Потому что вытащить-то майор бы вытащил. Но с какими последствиями – это уже другой вопрос.
Итак. Мы встали в лучах воображаемой пентаграммы. Алекс, разумеется, в вершине центрального луча. Дальше он велел выбросить все мысли из головы и сосредоточиться на пустоте... Ага. Не думай о белой обезьяне.
Ознакомившись с оглавлением, шеф полистал книжечку, нашел нужную страницу, бегло проглядел текст глазами и объявил:
– Как я и думал, ничего сложного. Любой хорошо образованный ребёнок справится!
На его щеках горели красные пятна. Я чувствовал: шеф поймал кураж. Это означало, что он боится. Жутко боится. Но всё равно будет делать то, что должен. А там – будь, что будет.
Это качество мне в нём очень импонировало. Сам такой. И поэтому прекрасно понимаю, каких усилий и душевных мук стоит шефу его кураж.
Алекс начал распевно и не торопясь произносить незнакомые фразы. Во французском я был не силён: после универа налегал на языки иранской группы, но отдельные слова и общий смысл улавливал.
Голос его креп, густел, отдаваясь эхом под высоким пещерным сводом. Затихло всё. Суетливые стрижи прижухались в своих гнёздах под потолком, ветер перестал свистеть в каменных сталактитах. Мы перестали дышать.
В словах, произносимых шефом, я уловил мрачный ломаный ритм, и невольно стал ему вторить. Слова грохотали, перекатываясь на языке, как камнепад, рождая незнакомую вибрацию.

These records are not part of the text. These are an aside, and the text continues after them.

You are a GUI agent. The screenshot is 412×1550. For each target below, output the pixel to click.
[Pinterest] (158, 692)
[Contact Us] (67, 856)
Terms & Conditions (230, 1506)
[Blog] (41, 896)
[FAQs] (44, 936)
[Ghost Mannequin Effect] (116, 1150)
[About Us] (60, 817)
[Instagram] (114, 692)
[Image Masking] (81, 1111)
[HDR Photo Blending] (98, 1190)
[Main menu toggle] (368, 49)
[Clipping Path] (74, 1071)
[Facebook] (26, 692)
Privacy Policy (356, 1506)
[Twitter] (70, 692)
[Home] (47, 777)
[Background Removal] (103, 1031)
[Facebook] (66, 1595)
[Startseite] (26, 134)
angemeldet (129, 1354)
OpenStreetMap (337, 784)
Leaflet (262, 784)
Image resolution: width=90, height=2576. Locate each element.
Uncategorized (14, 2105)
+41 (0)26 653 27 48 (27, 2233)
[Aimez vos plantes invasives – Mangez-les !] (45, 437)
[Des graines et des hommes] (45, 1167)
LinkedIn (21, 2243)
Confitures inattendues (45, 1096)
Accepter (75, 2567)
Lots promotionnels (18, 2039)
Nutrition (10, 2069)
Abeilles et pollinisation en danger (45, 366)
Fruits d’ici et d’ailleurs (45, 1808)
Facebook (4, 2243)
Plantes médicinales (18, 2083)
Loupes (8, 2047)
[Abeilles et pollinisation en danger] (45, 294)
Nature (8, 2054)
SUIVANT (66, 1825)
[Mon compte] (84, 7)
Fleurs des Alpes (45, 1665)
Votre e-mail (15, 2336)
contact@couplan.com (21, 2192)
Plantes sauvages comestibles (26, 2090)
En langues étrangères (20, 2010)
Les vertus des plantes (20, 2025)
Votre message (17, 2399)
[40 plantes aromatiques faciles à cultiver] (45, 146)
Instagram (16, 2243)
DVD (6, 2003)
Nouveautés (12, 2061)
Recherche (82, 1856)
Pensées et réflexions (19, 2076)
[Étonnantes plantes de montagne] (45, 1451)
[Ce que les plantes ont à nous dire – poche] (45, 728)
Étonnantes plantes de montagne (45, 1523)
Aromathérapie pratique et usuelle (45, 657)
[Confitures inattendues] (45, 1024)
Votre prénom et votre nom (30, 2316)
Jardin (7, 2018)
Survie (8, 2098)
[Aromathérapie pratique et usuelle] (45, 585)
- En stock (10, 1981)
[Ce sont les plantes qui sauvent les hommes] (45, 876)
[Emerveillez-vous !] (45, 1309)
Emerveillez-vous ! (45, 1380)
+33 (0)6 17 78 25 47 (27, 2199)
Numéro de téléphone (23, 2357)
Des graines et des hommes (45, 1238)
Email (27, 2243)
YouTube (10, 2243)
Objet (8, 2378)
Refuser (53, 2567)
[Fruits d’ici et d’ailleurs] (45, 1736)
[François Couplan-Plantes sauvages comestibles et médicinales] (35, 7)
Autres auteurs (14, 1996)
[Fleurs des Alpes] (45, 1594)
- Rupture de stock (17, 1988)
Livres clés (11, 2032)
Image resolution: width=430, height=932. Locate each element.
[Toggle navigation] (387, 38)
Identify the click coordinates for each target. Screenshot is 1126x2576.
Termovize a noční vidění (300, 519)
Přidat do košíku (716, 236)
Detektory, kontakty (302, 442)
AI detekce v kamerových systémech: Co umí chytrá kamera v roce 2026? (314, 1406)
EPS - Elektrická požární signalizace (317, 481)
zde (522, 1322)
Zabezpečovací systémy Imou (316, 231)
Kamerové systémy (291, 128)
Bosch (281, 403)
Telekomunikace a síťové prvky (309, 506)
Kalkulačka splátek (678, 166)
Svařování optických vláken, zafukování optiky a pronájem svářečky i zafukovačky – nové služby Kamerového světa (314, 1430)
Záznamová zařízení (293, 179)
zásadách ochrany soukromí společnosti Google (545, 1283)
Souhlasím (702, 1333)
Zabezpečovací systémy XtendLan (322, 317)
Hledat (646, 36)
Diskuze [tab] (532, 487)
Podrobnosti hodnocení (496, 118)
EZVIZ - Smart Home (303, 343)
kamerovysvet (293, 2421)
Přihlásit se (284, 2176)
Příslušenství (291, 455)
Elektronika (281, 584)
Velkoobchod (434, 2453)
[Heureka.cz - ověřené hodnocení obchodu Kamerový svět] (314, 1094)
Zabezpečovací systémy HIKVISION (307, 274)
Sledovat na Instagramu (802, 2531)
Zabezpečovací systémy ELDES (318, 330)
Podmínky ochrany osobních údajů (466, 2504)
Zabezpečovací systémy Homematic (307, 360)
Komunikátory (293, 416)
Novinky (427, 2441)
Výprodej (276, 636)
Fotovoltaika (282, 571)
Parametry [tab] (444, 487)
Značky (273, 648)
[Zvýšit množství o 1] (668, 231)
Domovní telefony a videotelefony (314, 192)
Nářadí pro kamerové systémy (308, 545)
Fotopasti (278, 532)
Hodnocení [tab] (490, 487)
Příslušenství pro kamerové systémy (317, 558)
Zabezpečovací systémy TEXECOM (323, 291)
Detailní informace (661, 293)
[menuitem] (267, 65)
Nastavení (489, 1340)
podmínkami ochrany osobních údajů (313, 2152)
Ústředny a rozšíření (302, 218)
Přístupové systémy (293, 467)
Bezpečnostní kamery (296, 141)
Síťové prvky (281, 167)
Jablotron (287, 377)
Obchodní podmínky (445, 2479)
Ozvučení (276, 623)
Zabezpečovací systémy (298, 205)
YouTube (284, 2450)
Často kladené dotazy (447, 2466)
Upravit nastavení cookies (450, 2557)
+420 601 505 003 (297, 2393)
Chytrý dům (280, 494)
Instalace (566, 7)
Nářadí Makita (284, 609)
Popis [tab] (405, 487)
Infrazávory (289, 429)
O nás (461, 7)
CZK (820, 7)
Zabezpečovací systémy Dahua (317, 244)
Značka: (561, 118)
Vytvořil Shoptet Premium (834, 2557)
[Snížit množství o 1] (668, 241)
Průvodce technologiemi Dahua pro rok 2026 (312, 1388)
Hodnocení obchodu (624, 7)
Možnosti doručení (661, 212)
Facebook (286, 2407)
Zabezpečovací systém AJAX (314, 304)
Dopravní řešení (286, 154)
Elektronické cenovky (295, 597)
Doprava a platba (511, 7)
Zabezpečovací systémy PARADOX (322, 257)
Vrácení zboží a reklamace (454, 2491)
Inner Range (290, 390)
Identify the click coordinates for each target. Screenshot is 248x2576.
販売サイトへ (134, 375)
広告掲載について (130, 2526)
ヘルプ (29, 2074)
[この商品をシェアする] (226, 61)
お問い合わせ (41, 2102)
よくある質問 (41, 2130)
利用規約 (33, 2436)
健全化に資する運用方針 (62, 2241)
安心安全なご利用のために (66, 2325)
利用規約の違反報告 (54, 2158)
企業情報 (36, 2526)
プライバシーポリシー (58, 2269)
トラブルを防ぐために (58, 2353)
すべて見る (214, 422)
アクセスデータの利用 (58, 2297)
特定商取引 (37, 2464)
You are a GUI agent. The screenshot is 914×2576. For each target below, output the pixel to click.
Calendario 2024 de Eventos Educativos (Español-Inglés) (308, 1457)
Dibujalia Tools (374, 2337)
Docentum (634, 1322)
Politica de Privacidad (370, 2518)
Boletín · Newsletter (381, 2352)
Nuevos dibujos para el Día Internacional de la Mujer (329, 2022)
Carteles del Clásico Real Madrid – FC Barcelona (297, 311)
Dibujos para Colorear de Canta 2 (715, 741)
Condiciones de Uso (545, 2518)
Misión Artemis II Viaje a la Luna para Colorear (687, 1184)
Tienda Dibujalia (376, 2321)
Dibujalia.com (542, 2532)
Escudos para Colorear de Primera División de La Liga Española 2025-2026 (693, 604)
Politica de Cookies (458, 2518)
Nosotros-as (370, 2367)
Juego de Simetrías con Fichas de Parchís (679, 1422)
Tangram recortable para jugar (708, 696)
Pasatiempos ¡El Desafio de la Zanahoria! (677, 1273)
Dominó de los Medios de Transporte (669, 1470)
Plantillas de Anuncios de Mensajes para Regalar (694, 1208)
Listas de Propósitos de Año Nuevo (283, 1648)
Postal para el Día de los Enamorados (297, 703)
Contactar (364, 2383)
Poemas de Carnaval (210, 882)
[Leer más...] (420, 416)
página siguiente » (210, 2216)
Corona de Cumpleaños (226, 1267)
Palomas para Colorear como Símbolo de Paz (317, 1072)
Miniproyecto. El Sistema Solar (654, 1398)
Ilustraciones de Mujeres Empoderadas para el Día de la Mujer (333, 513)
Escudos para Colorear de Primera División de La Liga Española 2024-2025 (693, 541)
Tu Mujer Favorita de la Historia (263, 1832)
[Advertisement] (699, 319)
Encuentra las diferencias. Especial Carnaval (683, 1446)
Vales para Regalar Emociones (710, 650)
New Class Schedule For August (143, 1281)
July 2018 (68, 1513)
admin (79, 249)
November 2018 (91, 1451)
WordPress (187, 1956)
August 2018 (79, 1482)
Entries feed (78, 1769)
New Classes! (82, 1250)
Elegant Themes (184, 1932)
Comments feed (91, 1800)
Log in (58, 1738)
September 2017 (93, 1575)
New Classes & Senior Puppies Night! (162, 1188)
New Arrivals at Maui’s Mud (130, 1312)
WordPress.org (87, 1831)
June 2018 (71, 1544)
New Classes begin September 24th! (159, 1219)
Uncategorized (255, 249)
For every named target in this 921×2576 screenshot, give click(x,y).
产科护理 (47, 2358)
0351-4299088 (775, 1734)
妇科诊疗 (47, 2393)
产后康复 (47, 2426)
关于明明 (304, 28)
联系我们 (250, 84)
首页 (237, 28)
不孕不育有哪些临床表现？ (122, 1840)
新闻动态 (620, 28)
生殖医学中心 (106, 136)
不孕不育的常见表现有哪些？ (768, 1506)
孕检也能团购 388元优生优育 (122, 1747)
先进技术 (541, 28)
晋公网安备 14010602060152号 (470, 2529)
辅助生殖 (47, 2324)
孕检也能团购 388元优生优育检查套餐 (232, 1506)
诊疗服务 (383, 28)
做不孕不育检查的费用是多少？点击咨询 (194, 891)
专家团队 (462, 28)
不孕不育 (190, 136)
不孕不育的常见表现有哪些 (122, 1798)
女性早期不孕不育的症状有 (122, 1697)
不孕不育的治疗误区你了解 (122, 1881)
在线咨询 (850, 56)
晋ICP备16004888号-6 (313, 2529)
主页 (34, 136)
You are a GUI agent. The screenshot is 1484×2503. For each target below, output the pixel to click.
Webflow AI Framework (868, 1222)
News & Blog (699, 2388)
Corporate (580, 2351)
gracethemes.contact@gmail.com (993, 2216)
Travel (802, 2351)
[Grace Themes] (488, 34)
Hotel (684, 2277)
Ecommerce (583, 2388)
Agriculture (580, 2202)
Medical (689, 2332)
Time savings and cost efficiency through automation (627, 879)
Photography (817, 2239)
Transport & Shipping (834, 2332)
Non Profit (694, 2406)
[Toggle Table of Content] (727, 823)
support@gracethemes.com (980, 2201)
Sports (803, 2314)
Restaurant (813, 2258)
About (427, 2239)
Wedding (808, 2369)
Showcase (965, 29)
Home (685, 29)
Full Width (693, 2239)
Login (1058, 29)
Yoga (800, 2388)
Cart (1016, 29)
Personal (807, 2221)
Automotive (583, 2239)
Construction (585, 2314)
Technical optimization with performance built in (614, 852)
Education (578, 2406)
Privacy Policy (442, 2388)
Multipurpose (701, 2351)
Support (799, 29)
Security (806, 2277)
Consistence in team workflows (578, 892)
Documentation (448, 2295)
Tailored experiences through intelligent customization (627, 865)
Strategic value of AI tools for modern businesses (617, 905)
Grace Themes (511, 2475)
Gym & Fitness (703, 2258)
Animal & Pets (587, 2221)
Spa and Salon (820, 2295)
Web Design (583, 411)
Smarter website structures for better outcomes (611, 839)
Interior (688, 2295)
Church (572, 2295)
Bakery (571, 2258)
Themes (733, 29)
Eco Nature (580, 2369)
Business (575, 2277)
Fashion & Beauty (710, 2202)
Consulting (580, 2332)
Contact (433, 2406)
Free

Бросив взгляд на саркофаг, я чуть не сбился с ритма: цветные нити расплетались. Они поднимались над каменным ложем, подобно веткам молодого плюща, но каждая ветвь вилась отдельно от других.
Постепенно я вошел во вкус: поймать ритм фонем, выстроить общий рисунок языка было не сложно. К тому же, латынь, прародитель всех европейских языков, давала чёткие отбивки в корнях и окончаниях слов.
Владимир смотрел на меня с удивлением. Майор напротив, ушел в себя, сцепил руки и стоял в позе готового на всё телохранителя.
А Чумарь помогал. Изо рта его, как всегда, летела каша, но в ней угадывался тот же ломаный рваный ритм, что и в стихах Алекса...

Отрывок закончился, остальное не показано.